__Task goal__: Skip the pictures, and retype the data below in full, exactly.
━━━━━ Data for the task ━━━━━
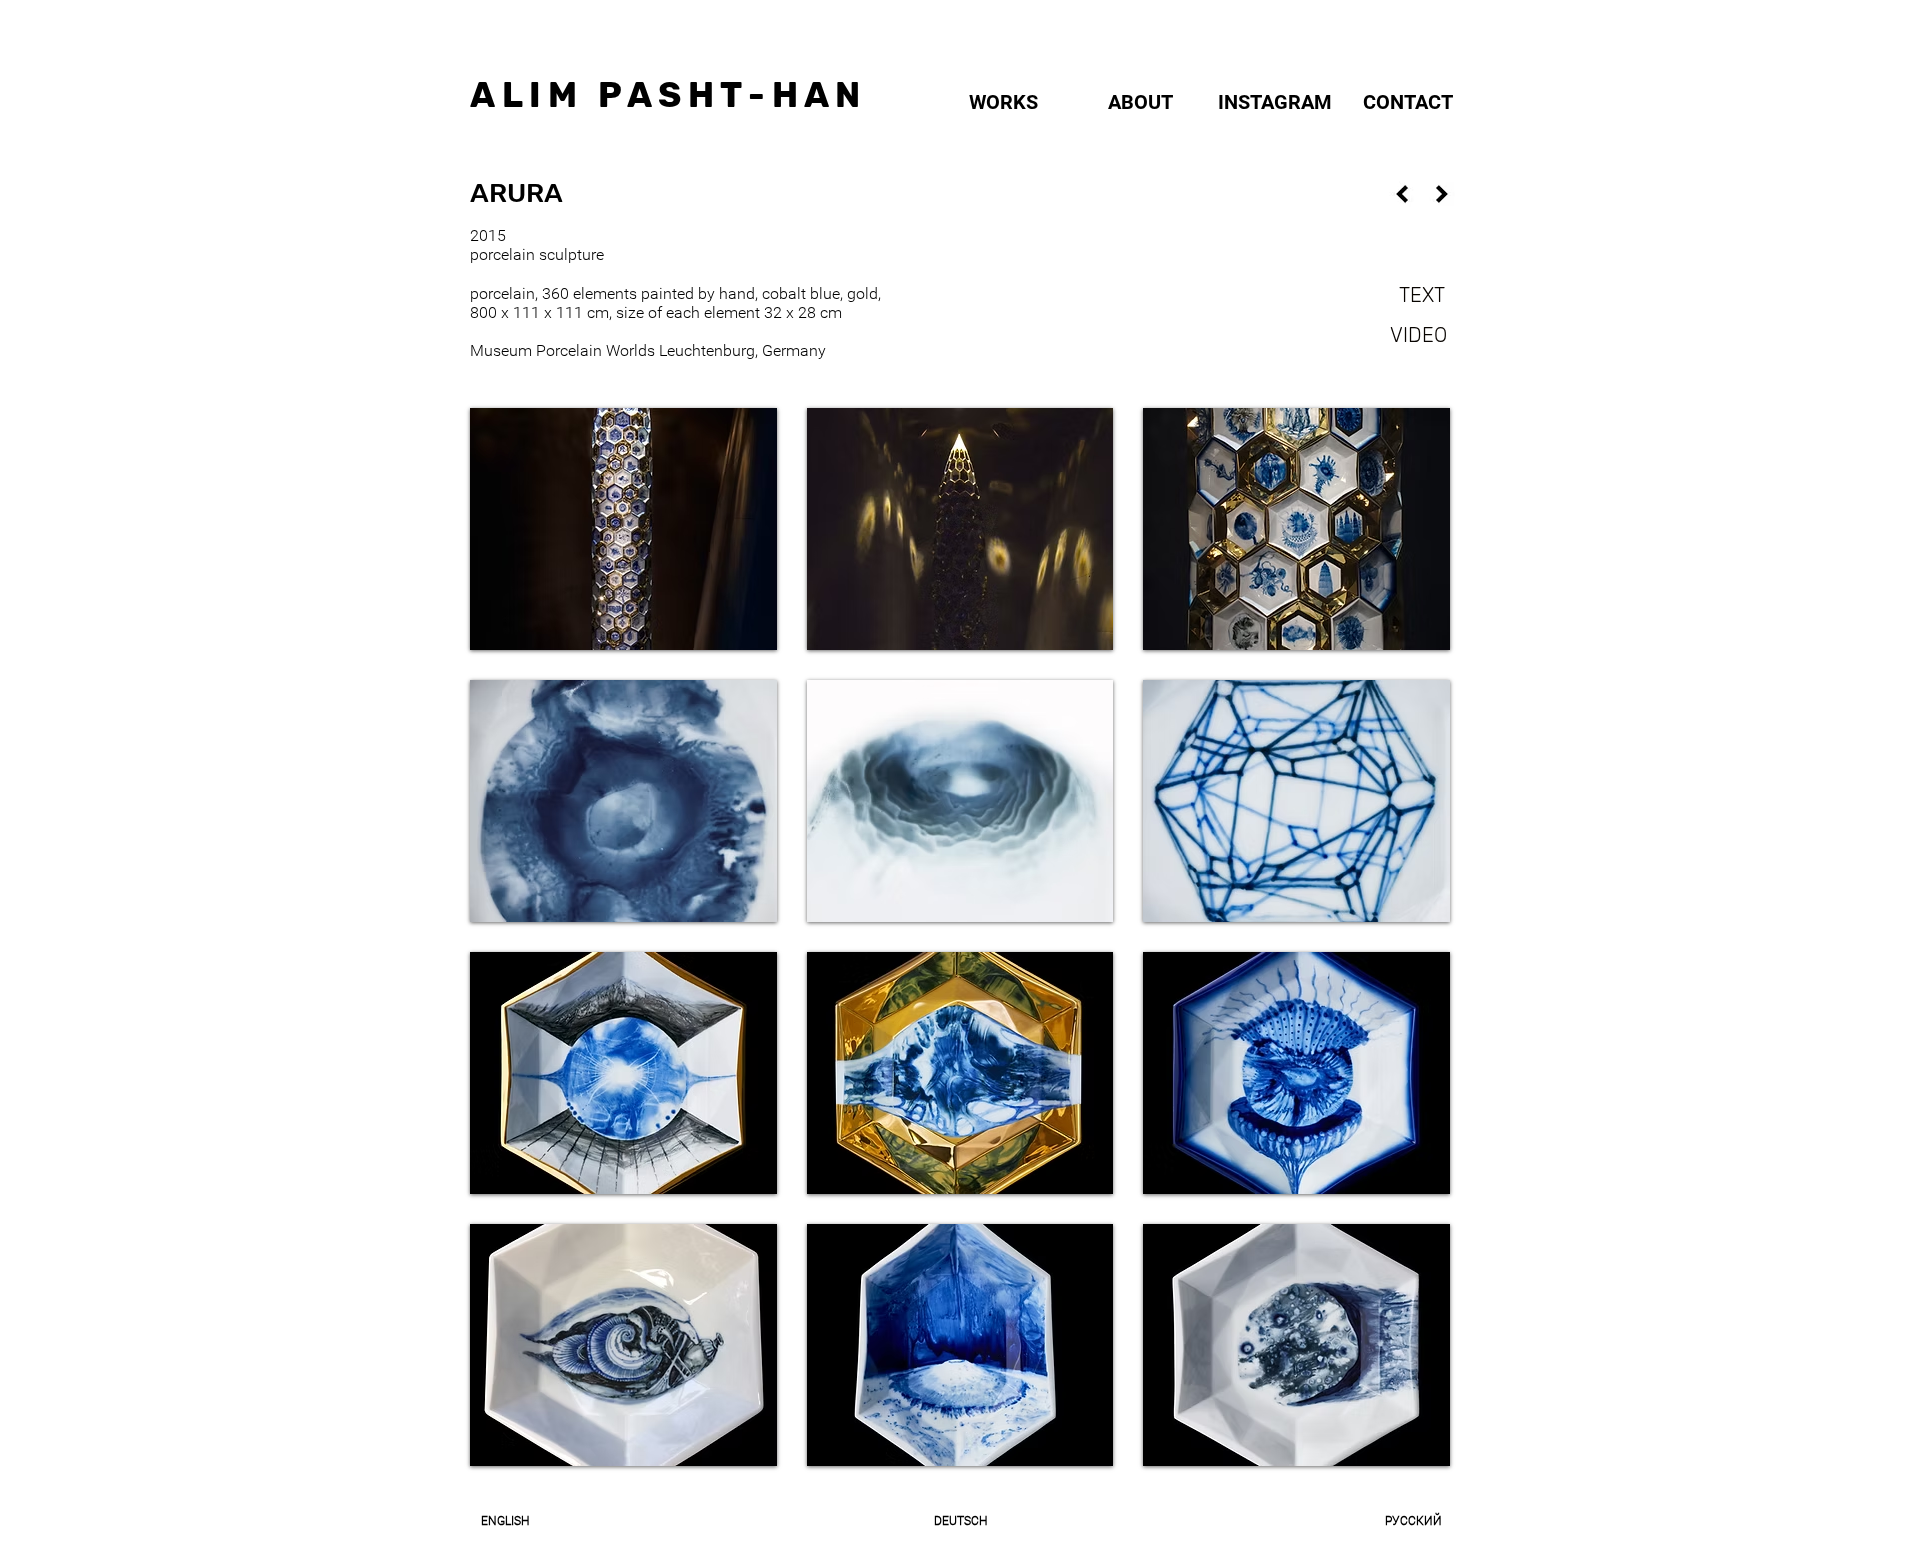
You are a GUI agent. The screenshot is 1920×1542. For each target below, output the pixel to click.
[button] (623, 529)
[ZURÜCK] (1402, 193)
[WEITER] (1442, 193)
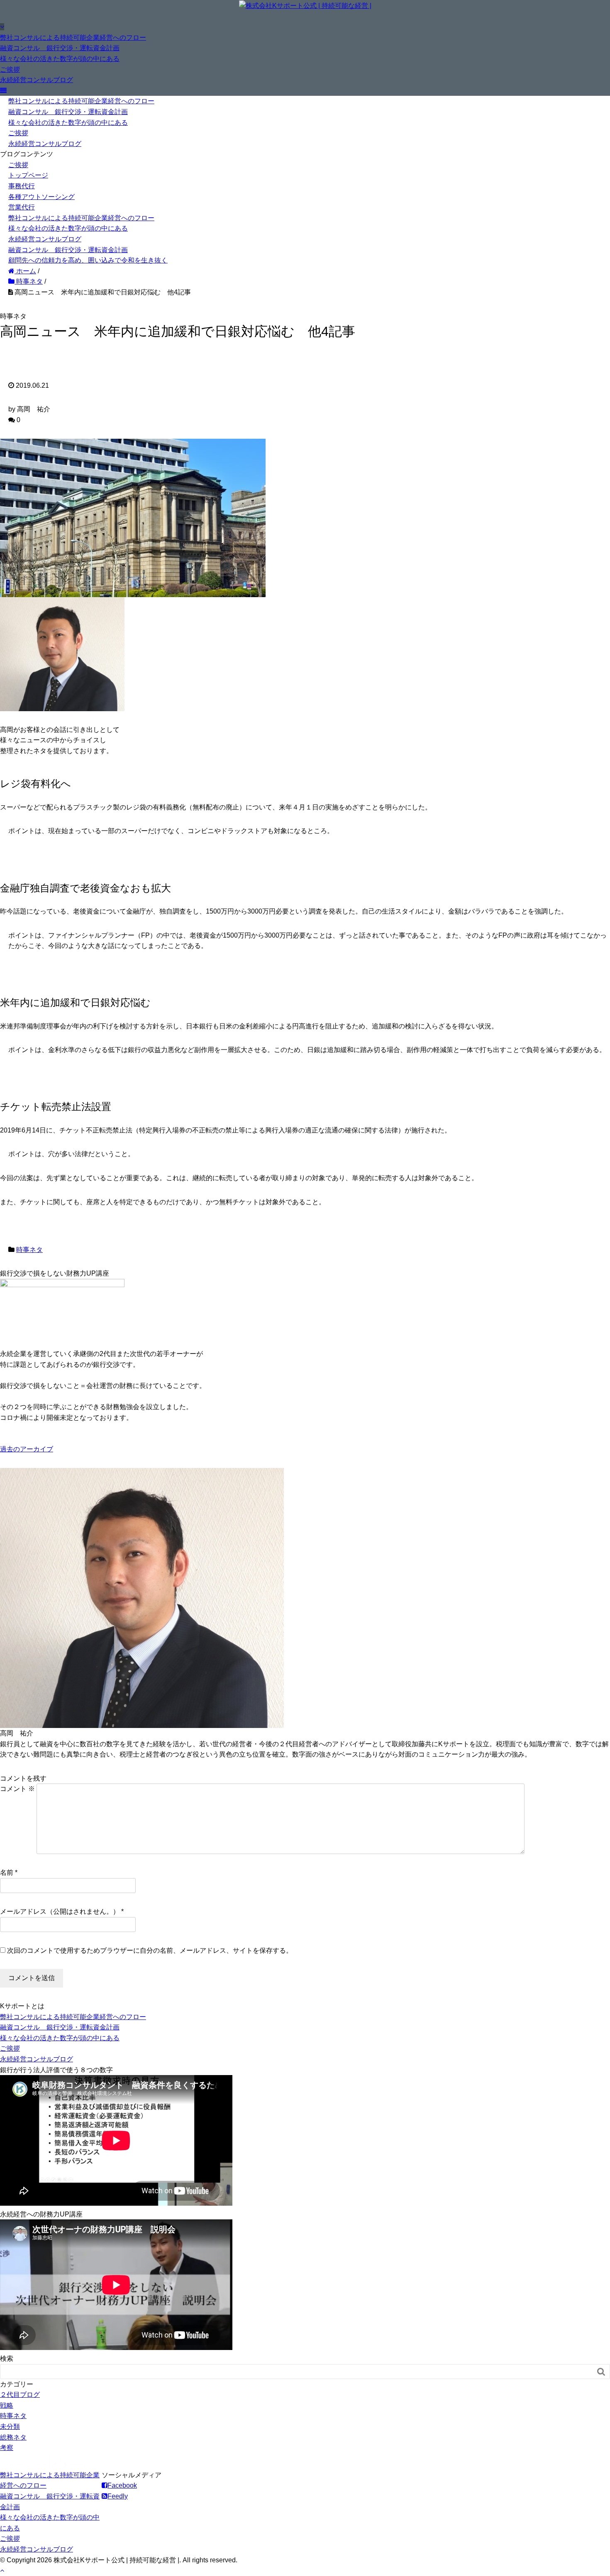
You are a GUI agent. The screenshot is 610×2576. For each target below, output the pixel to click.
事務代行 (21, 186)
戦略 (6, 2405)
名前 (6, 1872)
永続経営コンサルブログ (36, 79)
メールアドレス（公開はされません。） (60, 1911)
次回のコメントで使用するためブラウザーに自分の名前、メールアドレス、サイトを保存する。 (150, 1950)
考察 (6, 2447)
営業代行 (21, 207)
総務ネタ (13, 2437)
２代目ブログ (20, 2394)
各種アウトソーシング (41, 196)
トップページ (28, 175)
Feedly (117, 2496)
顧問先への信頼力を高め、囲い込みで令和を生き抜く (88, 260)
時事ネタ (29, 1249)
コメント (17, 1788)
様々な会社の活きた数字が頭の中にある (60, 58)
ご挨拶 (10, 69)
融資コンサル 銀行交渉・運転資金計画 (60, 47)
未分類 (10, 2426)
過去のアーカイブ (26, 1449)
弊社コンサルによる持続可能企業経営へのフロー (73, 37)
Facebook (122, 2485)
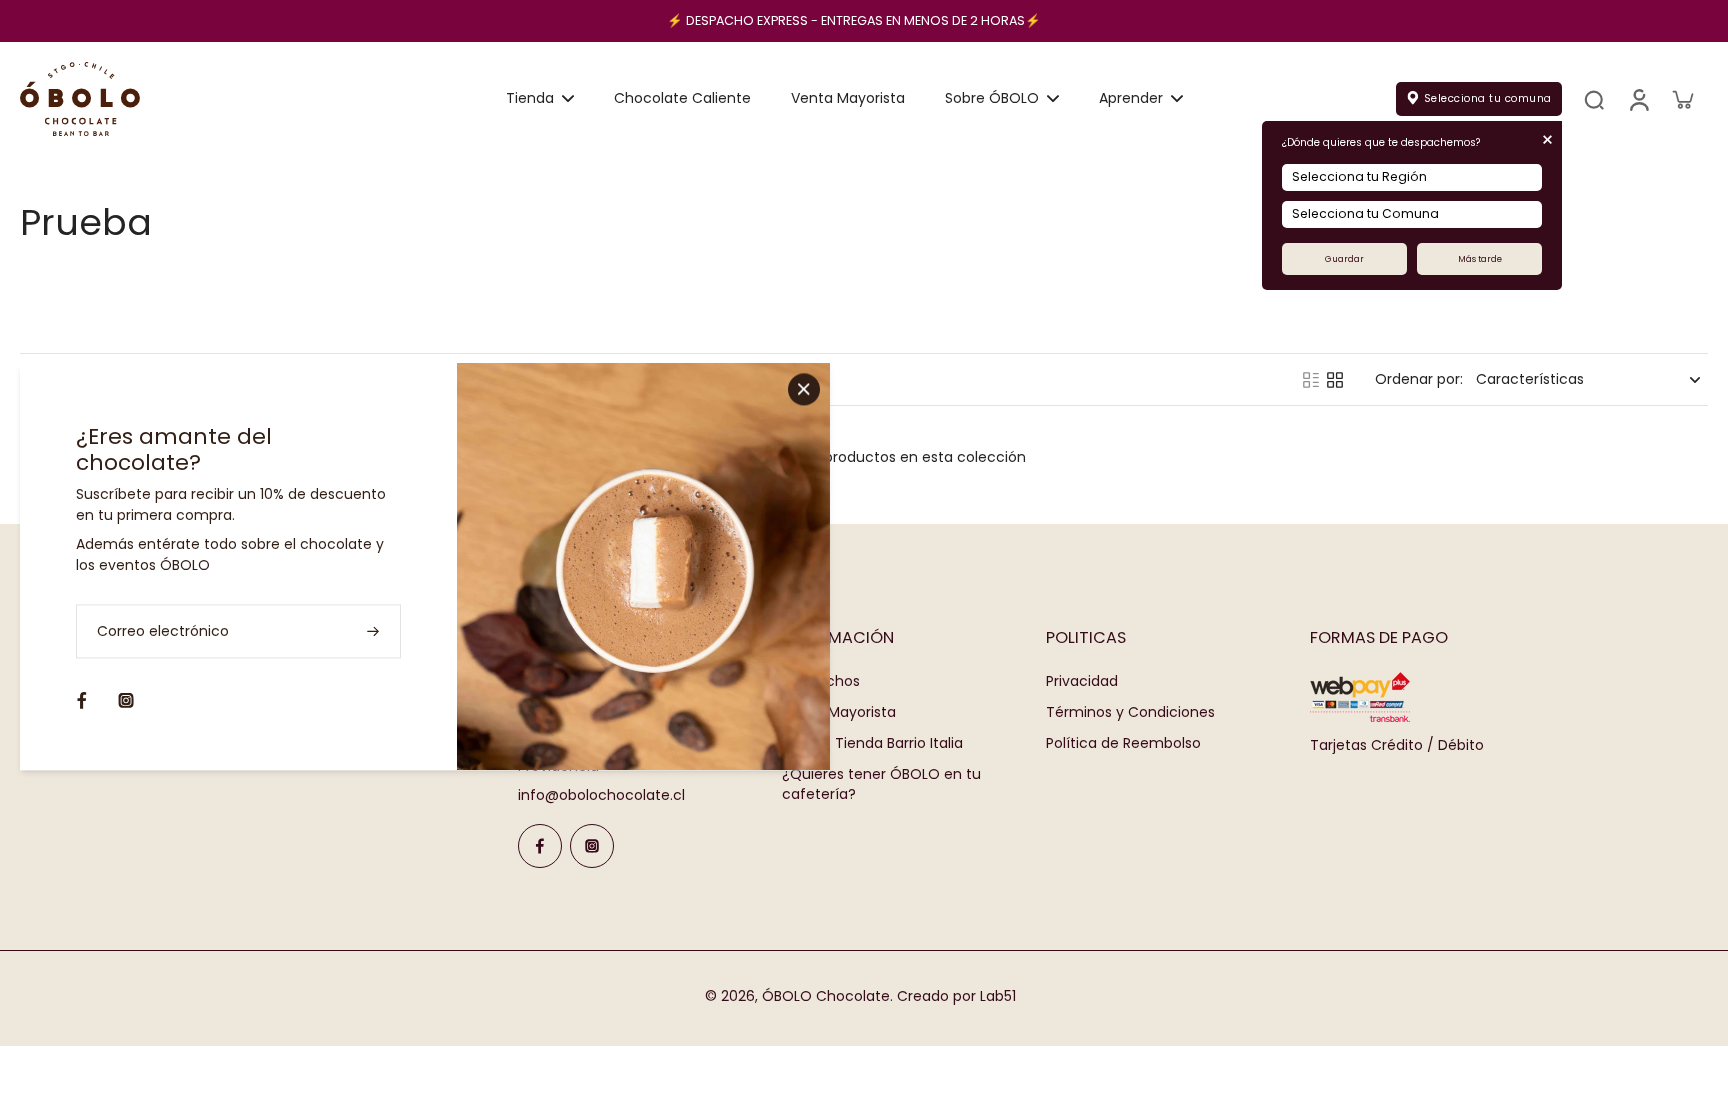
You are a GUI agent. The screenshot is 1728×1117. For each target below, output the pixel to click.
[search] (1594, 99)
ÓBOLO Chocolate (826, 996)
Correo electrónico (163, 631)
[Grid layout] (1335, 380)
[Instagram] (592, 846)
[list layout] (1311, 380)
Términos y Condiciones (1130, 712)
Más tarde (1480, 259)
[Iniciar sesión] (1638, 99)
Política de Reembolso (1123, 743)
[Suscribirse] (375, 631)
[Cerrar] (804, 389)
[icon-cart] (1682, 99)
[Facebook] (540, 846)
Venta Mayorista (839, 712)
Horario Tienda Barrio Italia (872, 743)
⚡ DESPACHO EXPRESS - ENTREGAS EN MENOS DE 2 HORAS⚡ (854, 20)
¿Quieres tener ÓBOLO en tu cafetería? (881, 784)
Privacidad (1082, 681)
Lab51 (998, 996)
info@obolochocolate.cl (601, 795)
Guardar (1344, 259)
━━━━━
__Solution__:
You are a GUI agent. The screenshot is 1920×1542. For each target below, output the pixel to click.
[button] (623, 529)
[ZURÜCK] (1402, 193)
[WEITER] (1442, 193)
You are a GUI agent. The screenshot is 610×2576. For each target below, output the pixel to click.
事務代行 (21, 186)
戦略 (6, 2405)
名前 (6, 1872)
永続経営コンサルブログ (36, 79)
メールアドレス（公開はされません。） (60, 1911)
次回のコメントで使用するためブラウザーに自分の名前、メールアドレス、サイトを保存する。 (150, 1950)
考察 (6, 2447)
営業代行 (21, 207)
総務ネタ (13, 2437)
２代目ブログ (20, 2394)
各種アウトソーシング (41, 196)
トップページ (28, 175)
Feedly (117, 2496)
顧問先への信頼力を高め、囲い込みで令和を生き抜く (88, 260)
時事ネタ (29, 1249)
コメント (17, 1788)
様々な会社の活きた数字が頭の中にある (60, 58)
ご挨拶 (10, 69)
融資コンサル 銀行交渉・運転資金計画 (60, 47)
未分類 (10, 2426)
過去のアーカイブ (26, 1449)
弊社コンサルによる持続可能企業経営へのフロー (73, 37)
Facebook (122, 2485)
You are a GUI agent. The screenshot is 1728×1117. For each target below, output the pixel to click.
[search] (1594, 99)
ÓBOLO Chocolate (826, 996)
Correo electrónico (163, 631)
[Grid layout] (1335, 380)
[Instagram] (592, 846)
[list layout] (1311, 380)
Términos y Condiciones (1130, 712)
Más tarde (1480, 259)
[Iniciar sesión] (1638, 99)
Política de Reembolso (1123, 743)
[Suscribirse] (375, 631)
[Cerrar] (804, 389)
[icon-cart] (1682, 99)
[Facebook] (540, 846)
Venta Mayorista (839, 712)
Horario Tienda Barrio Italia (872, 743)
⚡ DESPACHO EXPRESS - ENTREGAS EN MENOS DE 2 HORAS⚡ (854, 20)
¿Quieres tener ÓBOLO en tu cafetería? (881, 784)
Privacidad (1082, 681)
Lab51 (998, 996)
info@obolochocolate.cl (601, 795)
Guardar (1344, 259)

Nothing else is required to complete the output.